I did. I turned around and looked at the street and thought about vampires. If I were a vampire, I figured, I’d live someplace warmer. Maybe Florida. Maybe Louisiana. New Hampshire seemed like a hard place to be a vampire. People stayed indoors in winter and wore turtlenecks.
I turned back to the door when I heard it open.
“Come in,” she said, “but he hasn’t fed yet.”
“Fed?”
She nodded.
“You don’t want to anger him,” she said.
“I wouldn’t want that,” I agreed.
She shrugged.
“What’s your name?” I asked.
“Wolf,” she said.
“Wolf?” I asked. “Like the dog?”
“Like the wolf.”
“As in ‘bay at the moon’?”
She nodded.
“Got it,” I said.
I followed her down a very ugly hallway, past two doors that might have led to sitting rooms when the house had a different spirit, then into a large ell kitchen.
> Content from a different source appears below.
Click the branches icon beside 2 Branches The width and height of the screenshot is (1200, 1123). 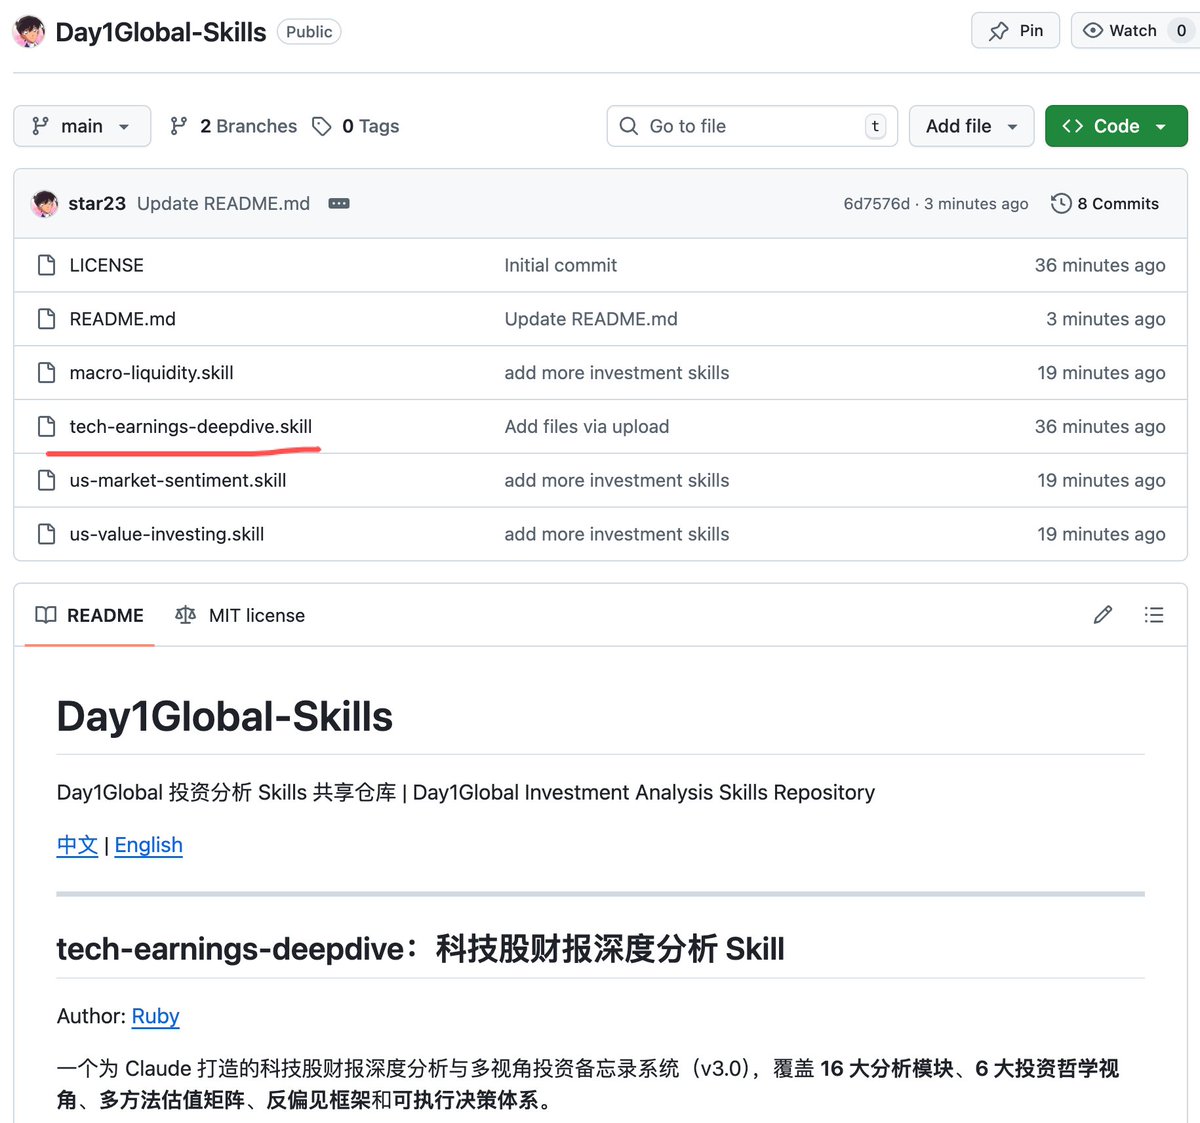[179, 126]
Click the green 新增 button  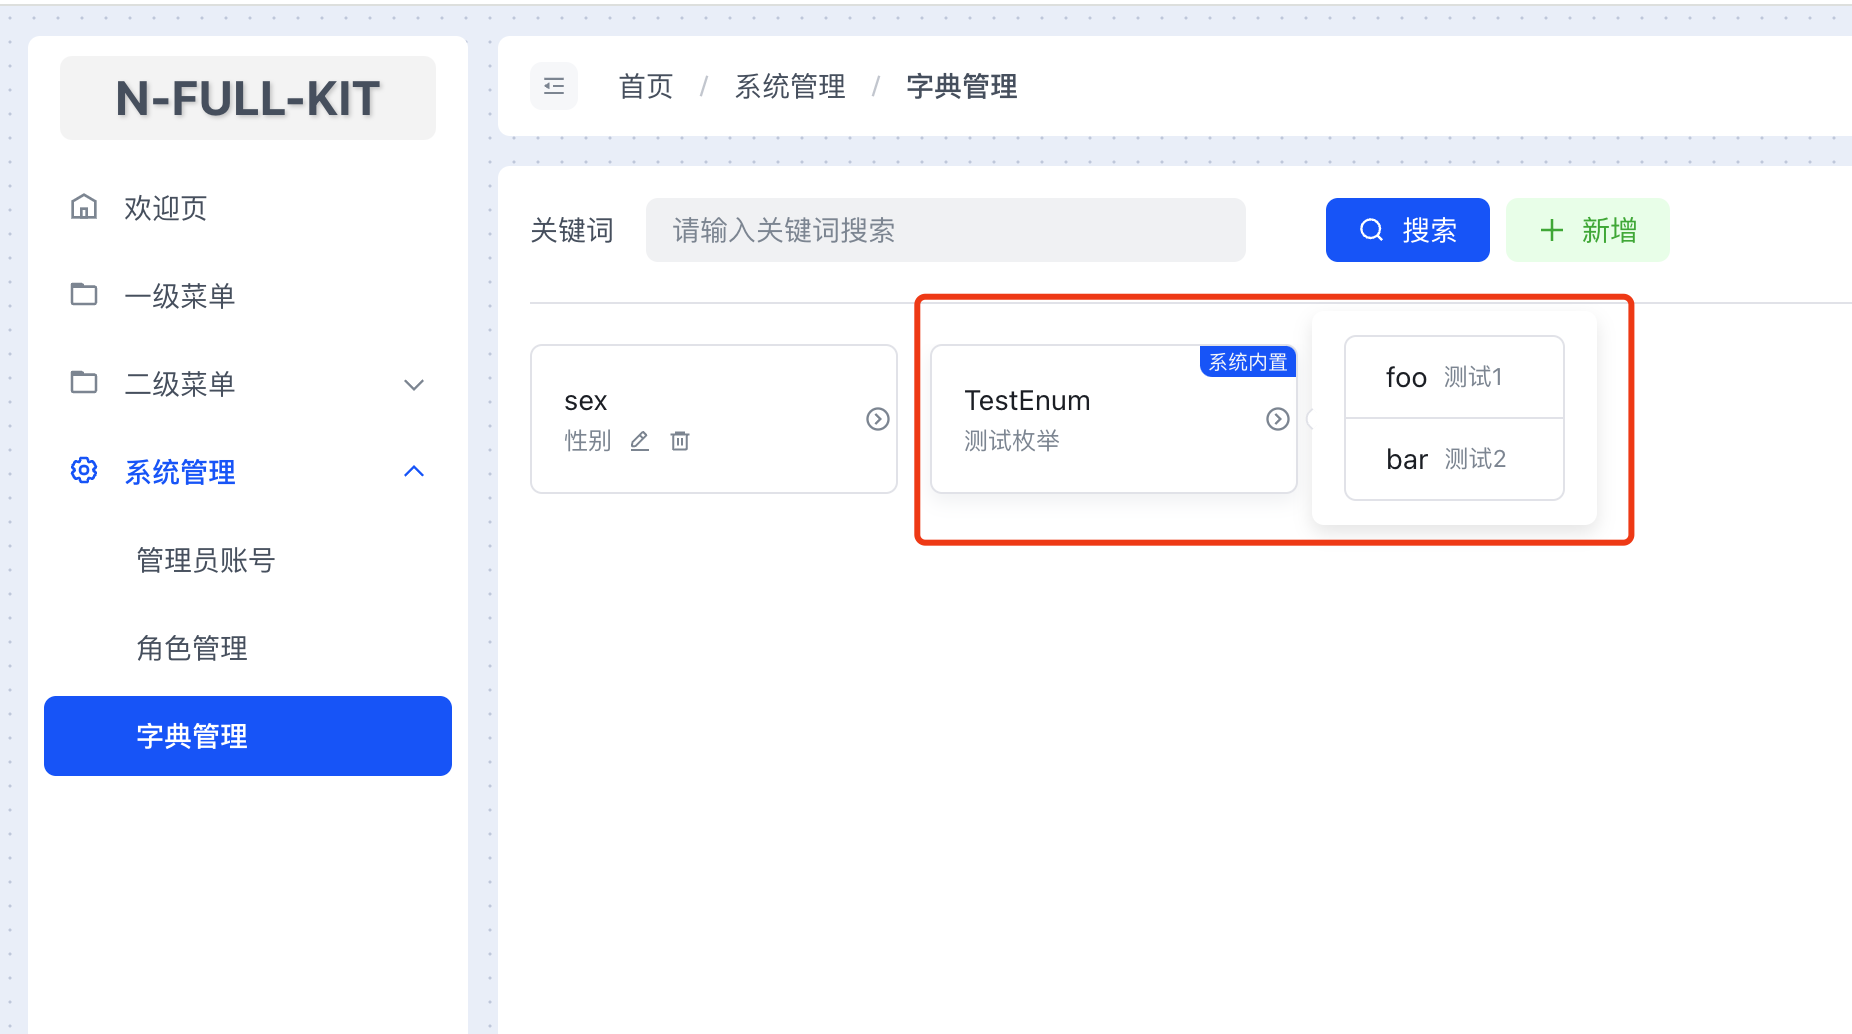click(x=1587, y=229)
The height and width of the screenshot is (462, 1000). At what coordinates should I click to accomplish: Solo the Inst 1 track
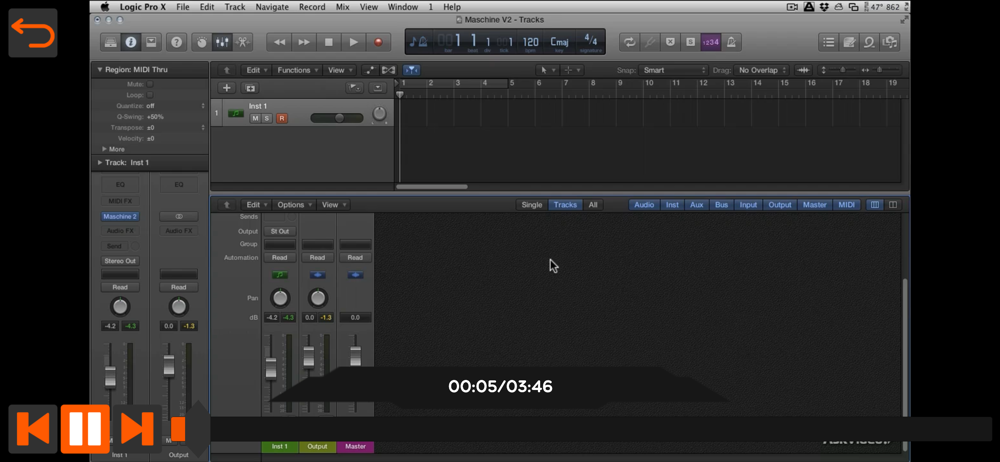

The kitchen, in the dim light, looked as though it had last been renovated during the 1950s. Linoleum floor, vinyl counters, red plastic kitchen chairs. It was retro without having a clue what retro meant. A chicken-shaped clock clicked above the sink. Or clucked. The chicken hadn’t cleaned the dishes below it in some time, and neither had anyone else in the house.
Wolf turned around and left.
The vampire sat at the kitchen table smoking a cigarette. He wore black. He had a horse-head, a long, thin skull that made his chin hang too far out from his chest. He had as many studs in his face as Wolf. He looked slack and thin, but, I considered, maybe he would look better after he fed. He might have been thirty. He resembled a guy who came back to the high-school reunion and still couldn’t figure out why everyone still wanted to shove him in a locker.
He stood. He was short, maybe five nine. He wore a chain around his waist. Someone had bolted the chain into the wall behind him. A leash. He offered a chair. I sat. He sat. The kitchen table sat between us. The vampire jabbed out his cigarette and folded his hands.
“We have a kid named Ricky Adelar who says you sold him Ecstasy,” I said. “The kid’s in a hospital acting a little unglued.”
“Kids says the darndest things,” the vampire said, “don’t they?”
He smiled. Now I got the full dazzle. His upper teeth had been filed into points. He had a shark mouth. If you were fifteen years old, and escorted into this room, the combined vampire effect would have been pretty good.
“Kids do say funny things,” I said. “But he says he bought it from you and that’s not all that funny.”
The vampire spread his hands.
“Yippee,” he said.
“If the kid died, it could be murder.”
“Everyone dies,” he said.
“Not vampires.”
“Christians drink the blood of Christ for eternal life. We drink other blood. Different strokes.”
It was a prepared speech. I bet he gave it all the time.
“You always wear the chain?” I asked.
“Always,” he said. “Except when I don’t.”
He smiled to say I couldn’t ruffle him. And to show me his teeth.
“Here’s the thing,” I said. “I could get a warrant and come back and search the place and maybe I’ll still do that. Or maybe I could hear that you stopped coming around the kids and that maybe you even decided to leave town. Either way, you’re on notice. If you decide to stay, it will probably be a matter of time before you get picked up. Meanwhile, Ricky may remember more about what went on with his purchase. We may even get a few other kids to remember a few things. It might take a little while, but your string is going to run out. That’s the way these things go.”